With a target of the destination accounts event bus:

$ aws events list-targets-by-rule --rule internet-health
{
    "Targets": [
        {
            "RoleArn": "arn:aws:iam::111111111111:role/service-role/AWS_Events_Invoke_Event_Bus_123321123321",
            "Id": "Id123321123321",
            "Arn": "arn:aws:events:ap-southeast-2:222222222222:event-bus/default"
        }
    ]
}

Also note Cloudwatch events has a built-in loop detection, in that events forwarded between accounts cannot be forwarded on again.
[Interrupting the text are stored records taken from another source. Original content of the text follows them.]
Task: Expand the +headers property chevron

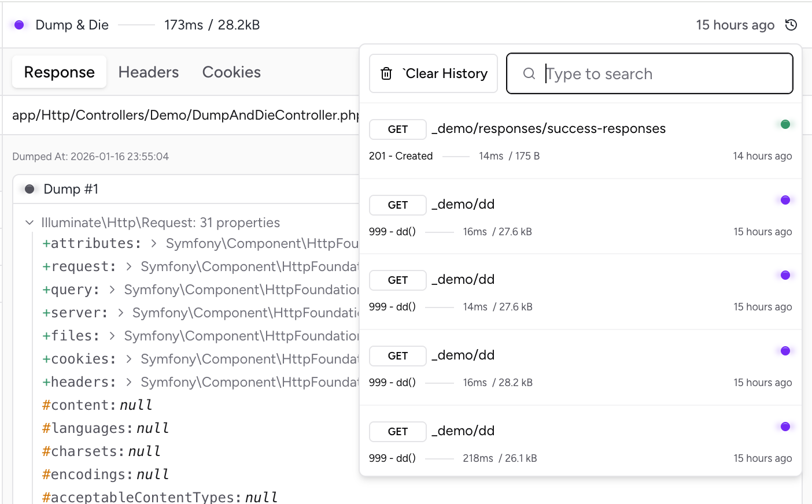Action: click(x=129, y=382)
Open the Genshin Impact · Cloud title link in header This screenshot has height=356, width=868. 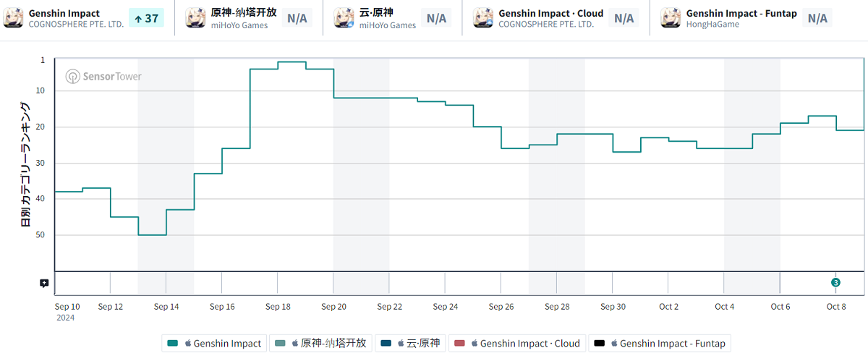[x=550, y=13]
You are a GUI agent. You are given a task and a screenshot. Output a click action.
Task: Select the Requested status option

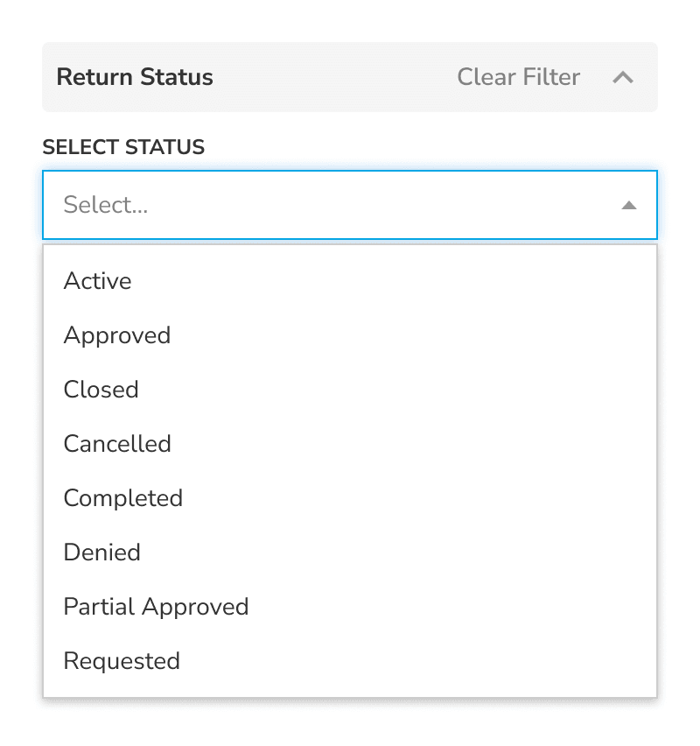[x=122, y=661]
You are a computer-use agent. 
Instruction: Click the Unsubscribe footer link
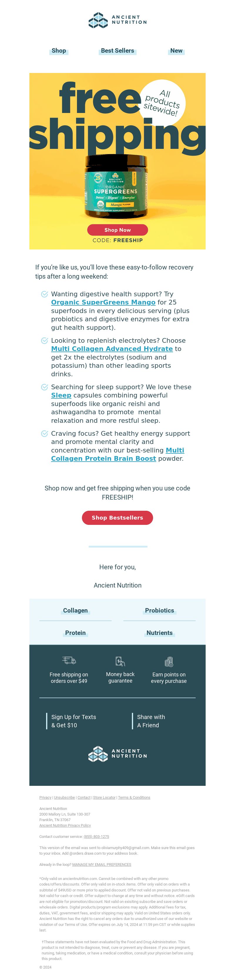(64, 797)

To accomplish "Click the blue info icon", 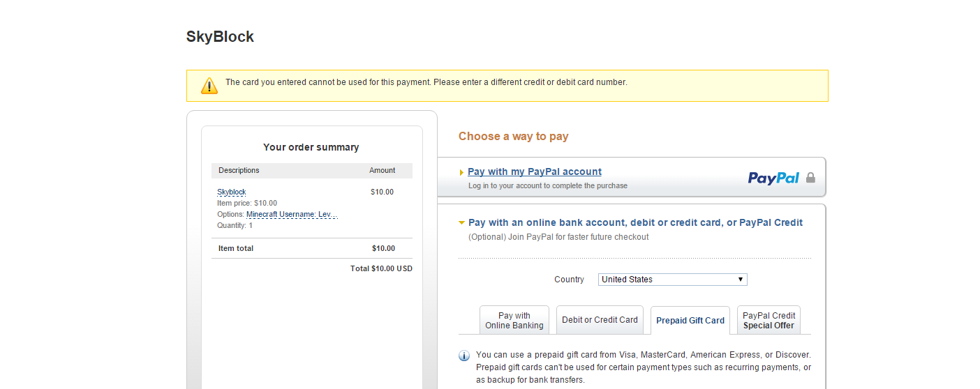I will point(464,356).
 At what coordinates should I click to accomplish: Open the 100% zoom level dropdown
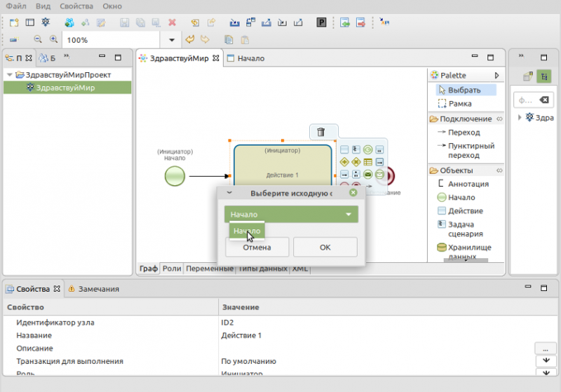(171, 40)
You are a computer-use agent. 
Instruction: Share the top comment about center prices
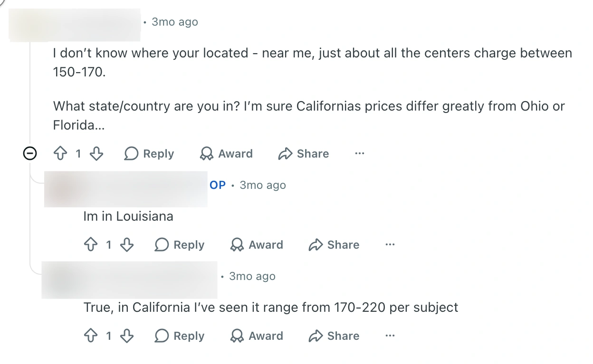click(304, 153)

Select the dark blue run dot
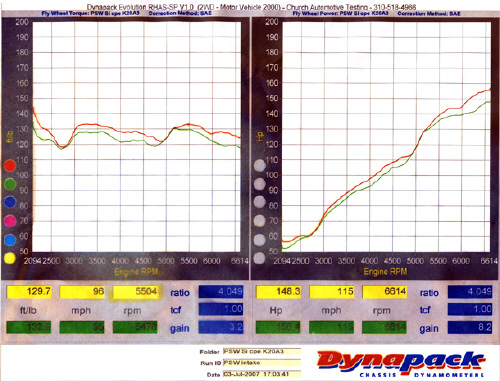10,202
A ‘fan out’ design could be used from a central management or security account, for example to invoke a lambda against multiple target accounts.

Events3

This uses a single event forwarding to multiple targets:

$ aws events list-targets-by-rule --rule multitarget-demo
{
  "Targets": [
    {
      "RoleArn": "arn:aws:iam::111111111111:role/service-role/AWS_Events_Invoke_Event_Bus_123",
      "Id": "Id123321123321",
      "Arn": "arn:aws:events:ap-southeast-2:222222222222:event-bus/default"
    },
    {
      "RoleArn": "arn:aws:iam::111111111111:role/service-role/AWS_Events_Invoke_Event_Bus_123",
      "Id": "Id123321123321",
      "Arn": "arn:aws:events:ap-southeast-2:333333333333:event-bus/default"
    },
    {
      "RoleArn": "arn:aws:iam::111111111111:role/service-role/AWS_Events_Invoke_Event_Bus_123",
      "Id": "Id123321123321",
      "Arn": "arn:aws:events:ap-southeast-2:444444444444:event-bus/default"
    }
  ]
}

Custom Events

Custom events allow your own services to create events in fixed formats, use event filters and send to all the supported targets.
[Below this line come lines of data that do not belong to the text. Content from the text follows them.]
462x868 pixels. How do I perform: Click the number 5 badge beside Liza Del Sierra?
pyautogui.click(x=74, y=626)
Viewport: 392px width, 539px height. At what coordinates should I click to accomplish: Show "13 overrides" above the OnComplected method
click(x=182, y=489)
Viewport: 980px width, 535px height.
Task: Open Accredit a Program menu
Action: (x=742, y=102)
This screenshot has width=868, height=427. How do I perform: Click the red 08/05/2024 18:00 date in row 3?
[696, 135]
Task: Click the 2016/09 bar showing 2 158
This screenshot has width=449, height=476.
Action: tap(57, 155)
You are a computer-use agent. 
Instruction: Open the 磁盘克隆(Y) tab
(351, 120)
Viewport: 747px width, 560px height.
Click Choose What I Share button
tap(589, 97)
Example 1: A custom application health status

Events4

Custom Event Message

{
  "source": "com.mantalus.demoapp",
  "detail-type": "healthcheck status",
  "detail": { 
    "description": "external endpoint failure",
    "environment": "production",
    "application": "website",
    "url": "http://api.demo.com",
    "status": "503"
  }
}

Event Rule for SNS – Only send production to the on-call team

{
  "source": [
    "com.mantalus.demoapp"
  ],
  "detail-type": [
    "healthcheck status"
  ],
  "detail": {
    "environment": [
      "production"
    ]
  }
} 

Event Rule for Lambda – Send failures from all environments to slack (via lambda)

{
  "source": [
    "com.mantalus.demoapp"
  ],
  "detail-type": [
    "healthcheck status"
  ]
}

Example 2: Deployment status event

Different product teams sharing common security tracking and change management systems.

Events5

Custom Event Message

{
  "source": "com.mantalus.deploydemo",
  "detail-type": "deployment status",
  "detail": {
    "environment": "production",
    "application": "website",
    "version": "1.21",
    "status": "success"
  }
}

Security Rule: Send all deployment events to a security account where a lambda could save the event for audit logging.

{
  "source": [
    "com.mantalus.deploydemo"
  ],
  "detail-type": [
    "deployment status"
  ]
}

Change Status Rule: Send all successful changes to a shared services account hosting a change management tool to trigger a lambda to auto close a successful change.

{
  "source": [
    "com.mantalus.deploydemo"
  ],
  "detail-type": [
    "deployment status"
  ],
  "detail": {
    "status": [
      "success"
    ]
  }
}

To notify users on a failed deployment

{
  "source": [
    "com.mantalus.deploydemo"
  ],
  "detail-type": [
    "deployment status"
  ],
  "detail": {
    "status": [
      "failure"
    ]
  }
}

Custom Events

As with most services, there are a few things to be aware of when designing:

  • Currently a limit of 5 targets per rule, larger designs will need to consider this limitation.
  • SSM run command does not support multiple targets.
  • PutEvents supports up to 10 entries per request up to 256k, this is a soft limit.
  • If a target is unavailable, for example a rate limit or issue with a lambda, cloud watch events will retry for to 24 hours.
  • Region based service, however lambdas may be used to pass custom events to multiple regions.

Costs

In addition to the cost of the resources generating and processing the events, there are some minor costs to be aware of for Cloudwatch events. In Sydney these are currently $1 per million custom events and $1 per million cross-account events.

Summary

Cloudwatch events are growing into a highly effective service, capable of assisting with many operational, security and monitoring related tasks.